Recession skeptics on the evening news are becoming as rare as global warming skeptics. They just aren’t getting any face time.
The January 15 “CBS Evening News” was no exception. CBS correspondent Anthony Mason gave a very grim assessment of the U.S. economy. He even compared U.S. banking problems to the Great Depression.
“For America’s financial giants, it’s the worst period since the Great Depression,” Mason said. “Citigroup, the country’s largest bank, lost nearly $10 billion in the last three months of last year.”
Mason’s report presented one outside expert – an economist who deemed a recession a foregone conclusion and expressed his dismay for “lax” U.S. banking practices.
“Those banking practices are responsible for the subprime meltdown, lagging consumption and the recession,” Peter Morici, economist at the University of Maryland said. “This recession wasn't created on Main Street, it was manufactured on Wall Street.”

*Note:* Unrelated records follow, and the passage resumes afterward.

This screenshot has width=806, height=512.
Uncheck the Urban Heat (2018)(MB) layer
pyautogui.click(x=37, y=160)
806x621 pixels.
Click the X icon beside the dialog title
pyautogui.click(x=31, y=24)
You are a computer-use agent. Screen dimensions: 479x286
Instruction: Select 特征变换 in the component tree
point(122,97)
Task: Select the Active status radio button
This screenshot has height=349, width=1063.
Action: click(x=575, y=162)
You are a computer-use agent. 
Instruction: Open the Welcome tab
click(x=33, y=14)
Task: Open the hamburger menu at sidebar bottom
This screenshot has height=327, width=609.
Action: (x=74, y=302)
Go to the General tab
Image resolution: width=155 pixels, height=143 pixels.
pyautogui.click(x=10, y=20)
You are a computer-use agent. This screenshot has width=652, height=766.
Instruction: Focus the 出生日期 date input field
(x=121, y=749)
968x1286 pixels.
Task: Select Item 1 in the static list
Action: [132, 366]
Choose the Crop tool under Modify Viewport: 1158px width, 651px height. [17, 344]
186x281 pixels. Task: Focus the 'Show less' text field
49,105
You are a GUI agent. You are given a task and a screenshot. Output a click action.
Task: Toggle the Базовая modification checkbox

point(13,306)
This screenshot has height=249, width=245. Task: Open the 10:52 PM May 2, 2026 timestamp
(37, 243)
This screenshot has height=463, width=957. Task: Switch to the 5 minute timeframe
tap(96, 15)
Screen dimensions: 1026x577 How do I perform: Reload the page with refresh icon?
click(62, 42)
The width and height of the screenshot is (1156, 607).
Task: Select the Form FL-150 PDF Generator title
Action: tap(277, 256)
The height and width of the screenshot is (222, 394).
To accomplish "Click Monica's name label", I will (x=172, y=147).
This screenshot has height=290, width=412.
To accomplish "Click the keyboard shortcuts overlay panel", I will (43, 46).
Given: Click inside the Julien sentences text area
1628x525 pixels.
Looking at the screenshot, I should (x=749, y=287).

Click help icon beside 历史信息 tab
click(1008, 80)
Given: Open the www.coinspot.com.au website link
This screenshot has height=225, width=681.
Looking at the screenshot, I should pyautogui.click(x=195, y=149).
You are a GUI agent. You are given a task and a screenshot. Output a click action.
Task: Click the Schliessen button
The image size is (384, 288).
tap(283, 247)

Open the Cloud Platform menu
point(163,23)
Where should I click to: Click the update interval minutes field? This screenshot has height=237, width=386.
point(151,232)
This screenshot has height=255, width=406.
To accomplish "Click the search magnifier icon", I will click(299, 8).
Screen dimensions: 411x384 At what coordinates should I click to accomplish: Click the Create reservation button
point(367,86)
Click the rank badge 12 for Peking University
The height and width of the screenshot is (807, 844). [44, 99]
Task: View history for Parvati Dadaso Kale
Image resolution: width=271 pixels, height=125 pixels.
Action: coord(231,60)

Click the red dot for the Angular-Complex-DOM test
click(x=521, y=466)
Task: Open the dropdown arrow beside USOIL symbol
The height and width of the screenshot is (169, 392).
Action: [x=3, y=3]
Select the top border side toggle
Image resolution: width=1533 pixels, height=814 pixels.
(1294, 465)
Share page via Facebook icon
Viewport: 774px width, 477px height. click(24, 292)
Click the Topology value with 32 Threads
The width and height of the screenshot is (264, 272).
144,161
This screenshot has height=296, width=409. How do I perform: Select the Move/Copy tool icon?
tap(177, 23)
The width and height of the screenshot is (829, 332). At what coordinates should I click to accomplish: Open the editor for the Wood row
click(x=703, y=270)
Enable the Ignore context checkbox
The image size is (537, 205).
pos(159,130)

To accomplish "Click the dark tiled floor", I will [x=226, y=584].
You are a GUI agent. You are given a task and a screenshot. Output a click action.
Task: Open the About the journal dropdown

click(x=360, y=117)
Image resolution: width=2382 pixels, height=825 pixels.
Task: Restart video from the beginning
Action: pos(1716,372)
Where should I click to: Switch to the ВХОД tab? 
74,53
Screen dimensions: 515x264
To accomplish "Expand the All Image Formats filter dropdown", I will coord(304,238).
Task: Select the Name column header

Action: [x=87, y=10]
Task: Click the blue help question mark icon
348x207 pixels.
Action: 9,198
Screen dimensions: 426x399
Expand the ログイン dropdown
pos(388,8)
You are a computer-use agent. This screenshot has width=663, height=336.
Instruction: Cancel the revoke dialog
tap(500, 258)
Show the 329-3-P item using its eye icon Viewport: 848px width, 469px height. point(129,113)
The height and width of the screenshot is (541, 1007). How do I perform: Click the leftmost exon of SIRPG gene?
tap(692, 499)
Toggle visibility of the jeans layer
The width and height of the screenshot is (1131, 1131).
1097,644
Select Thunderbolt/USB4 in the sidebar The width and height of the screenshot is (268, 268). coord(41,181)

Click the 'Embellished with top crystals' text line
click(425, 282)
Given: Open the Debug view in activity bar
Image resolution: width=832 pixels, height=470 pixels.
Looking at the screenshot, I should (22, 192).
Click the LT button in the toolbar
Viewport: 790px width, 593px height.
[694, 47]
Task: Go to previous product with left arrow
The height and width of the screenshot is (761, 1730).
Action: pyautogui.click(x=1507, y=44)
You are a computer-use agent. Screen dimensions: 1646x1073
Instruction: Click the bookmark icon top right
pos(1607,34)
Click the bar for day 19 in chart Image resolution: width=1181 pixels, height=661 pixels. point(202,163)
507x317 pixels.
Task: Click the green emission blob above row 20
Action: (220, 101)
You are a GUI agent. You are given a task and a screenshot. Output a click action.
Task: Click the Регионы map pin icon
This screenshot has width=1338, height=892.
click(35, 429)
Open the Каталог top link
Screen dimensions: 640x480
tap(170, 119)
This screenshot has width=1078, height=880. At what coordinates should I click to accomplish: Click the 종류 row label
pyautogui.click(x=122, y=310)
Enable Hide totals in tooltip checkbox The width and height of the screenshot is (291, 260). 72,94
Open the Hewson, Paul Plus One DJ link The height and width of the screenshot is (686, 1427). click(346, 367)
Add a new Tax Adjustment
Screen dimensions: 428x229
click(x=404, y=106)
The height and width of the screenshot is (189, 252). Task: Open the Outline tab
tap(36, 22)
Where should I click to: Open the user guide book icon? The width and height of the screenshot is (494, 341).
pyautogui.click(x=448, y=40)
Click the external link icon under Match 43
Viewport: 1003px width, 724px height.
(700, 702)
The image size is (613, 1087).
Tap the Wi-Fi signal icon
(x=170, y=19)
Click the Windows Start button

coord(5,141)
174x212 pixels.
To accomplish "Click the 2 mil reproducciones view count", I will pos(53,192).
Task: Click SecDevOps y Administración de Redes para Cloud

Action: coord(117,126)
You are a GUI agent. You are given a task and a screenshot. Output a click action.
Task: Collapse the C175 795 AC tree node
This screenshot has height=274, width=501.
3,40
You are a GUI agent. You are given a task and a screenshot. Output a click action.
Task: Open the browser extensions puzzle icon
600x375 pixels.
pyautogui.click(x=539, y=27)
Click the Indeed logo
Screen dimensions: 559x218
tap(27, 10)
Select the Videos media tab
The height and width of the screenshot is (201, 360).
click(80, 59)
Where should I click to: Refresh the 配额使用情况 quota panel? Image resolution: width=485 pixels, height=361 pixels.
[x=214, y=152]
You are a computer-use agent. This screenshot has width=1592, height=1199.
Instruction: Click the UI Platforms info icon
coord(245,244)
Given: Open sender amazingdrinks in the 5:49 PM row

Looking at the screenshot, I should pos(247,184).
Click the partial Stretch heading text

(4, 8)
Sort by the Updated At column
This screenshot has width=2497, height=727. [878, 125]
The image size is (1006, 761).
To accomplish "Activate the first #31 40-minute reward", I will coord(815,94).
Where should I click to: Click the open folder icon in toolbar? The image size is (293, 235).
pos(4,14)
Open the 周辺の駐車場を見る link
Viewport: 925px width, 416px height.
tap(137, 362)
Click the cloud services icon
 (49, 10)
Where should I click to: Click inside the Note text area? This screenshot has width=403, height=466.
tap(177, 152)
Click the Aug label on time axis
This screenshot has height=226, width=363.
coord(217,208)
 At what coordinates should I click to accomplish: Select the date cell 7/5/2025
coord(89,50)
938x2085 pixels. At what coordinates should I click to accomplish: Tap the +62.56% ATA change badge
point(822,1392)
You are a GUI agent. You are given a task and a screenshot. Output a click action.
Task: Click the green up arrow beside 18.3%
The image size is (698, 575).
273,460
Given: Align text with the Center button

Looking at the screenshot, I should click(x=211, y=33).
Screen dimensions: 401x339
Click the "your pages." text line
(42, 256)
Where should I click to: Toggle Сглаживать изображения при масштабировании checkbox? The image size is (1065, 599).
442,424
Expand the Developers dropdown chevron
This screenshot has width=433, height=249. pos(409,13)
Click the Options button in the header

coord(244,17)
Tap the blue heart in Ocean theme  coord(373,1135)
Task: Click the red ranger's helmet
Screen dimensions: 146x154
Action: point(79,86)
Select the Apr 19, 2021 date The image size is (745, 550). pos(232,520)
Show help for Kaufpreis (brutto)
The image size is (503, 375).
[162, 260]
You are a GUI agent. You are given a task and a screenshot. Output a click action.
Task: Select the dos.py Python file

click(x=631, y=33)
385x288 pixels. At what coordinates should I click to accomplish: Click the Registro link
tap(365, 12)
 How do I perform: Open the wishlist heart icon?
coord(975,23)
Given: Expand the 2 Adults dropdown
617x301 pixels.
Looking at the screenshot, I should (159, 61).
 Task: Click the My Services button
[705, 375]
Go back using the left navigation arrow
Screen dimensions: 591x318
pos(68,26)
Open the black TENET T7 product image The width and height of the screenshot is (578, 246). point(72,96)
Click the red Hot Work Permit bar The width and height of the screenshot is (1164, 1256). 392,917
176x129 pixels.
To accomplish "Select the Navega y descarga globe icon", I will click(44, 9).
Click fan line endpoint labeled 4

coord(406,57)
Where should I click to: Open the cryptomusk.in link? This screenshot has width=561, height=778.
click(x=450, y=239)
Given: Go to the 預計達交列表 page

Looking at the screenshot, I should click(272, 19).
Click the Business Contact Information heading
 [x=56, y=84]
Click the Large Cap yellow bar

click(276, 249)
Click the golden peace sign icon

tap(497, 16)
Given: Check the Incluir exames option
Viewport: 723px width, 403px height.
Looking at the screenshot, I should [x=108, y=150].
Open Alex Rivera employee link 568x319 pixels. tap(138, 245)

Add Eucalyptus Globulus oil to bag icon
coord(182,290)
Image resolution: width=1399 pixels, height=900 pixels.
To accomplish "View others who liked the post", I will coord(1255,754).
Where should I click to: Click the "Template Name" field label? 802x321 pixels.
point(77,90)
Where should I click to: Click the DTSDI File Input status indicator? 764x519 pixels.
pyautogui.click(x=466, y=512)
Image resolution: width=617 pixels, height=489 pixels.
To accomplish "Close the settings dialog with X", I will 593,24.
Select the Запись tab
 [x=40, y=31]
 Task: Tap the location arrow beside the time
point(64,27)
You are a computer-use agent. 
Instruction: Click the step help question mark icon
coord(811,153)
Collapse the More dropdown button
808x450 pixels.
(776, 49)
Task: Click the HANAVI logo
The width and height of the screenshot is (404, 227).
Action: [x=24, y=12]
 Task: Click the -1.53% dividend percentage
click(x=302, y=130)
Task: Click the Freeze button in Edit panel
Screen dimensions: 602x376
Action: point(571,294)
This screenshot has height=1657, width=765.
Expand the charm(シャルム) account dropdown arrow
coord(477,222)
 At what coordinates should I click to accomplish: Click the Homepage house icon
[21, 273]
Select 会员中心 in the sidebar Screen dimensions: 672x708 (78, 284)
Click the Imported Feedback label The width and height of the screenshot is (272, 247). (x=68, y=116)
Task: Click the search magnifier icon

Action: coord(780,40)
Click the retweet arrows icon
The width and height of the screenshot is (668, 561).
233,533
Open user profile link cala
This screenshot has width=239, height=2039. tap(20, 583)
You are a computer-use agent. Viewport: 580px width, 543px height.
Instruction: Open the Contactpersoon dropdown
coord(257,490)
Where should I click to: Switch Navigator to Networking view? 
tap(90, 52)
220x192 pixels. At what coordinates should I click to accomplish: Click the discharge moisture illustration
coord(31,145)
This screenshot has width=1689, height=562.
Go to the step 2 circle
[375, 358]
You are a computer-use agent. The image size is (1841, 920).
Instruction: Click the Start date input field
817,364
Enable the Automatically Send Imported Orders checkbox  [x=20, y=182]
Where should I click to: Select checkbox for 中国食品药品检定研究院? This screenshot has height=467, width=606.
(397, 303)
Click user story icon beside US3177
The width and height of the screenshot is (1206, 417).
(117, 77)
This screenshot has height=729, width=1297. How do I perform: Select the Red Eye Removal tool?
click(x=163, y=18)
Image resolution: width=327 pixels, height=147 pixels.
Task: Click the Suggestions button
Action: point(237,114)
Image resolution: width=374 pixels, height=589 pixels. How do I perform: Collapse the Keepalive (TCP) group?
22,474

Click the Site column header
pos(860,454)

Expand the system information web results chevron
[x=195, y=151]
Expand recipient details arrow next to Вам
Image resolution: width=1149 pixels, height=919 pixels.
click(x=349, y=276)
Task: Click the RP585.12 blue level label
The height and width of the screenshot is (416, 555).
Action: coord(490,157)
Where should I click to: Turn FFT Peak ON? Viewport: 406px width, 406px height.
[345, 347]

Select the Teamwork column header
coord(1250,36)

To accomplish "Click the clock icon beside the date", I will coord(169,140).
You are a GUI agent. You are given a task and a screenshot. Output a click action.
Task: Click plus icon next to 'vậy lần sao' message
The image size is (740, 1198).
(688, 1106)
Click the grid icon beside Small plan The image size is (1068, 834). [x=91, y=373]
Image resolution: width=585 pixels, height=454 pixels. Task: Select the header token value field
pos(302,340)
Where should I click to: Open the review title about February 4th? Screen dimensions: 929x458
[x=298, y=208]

Recent reports in The Wall Street Journal and Bloomberg indicated economists think the likelihood of a recession is less than 50 percent. The Wall Street Journal reported economists thought the economy had a 42-percent chance of experiencing a recession, and the Bloomberg survey of economists put the likelihood of a recession at only 40 percent.
Dismal reporting has plagued newscasts about the economy and the possibility of a recession. There has been very little balanced reporting.
Mason’s reporting on the economy has also been less than balanced time after time. In July, when the stock market was doing well, Mason downplayed a record day to peddle doom and gloom about the housing market. In September, Mason touted a liberal group’s efforts to win handouts from lenders for people who didn’t pay their mortgages.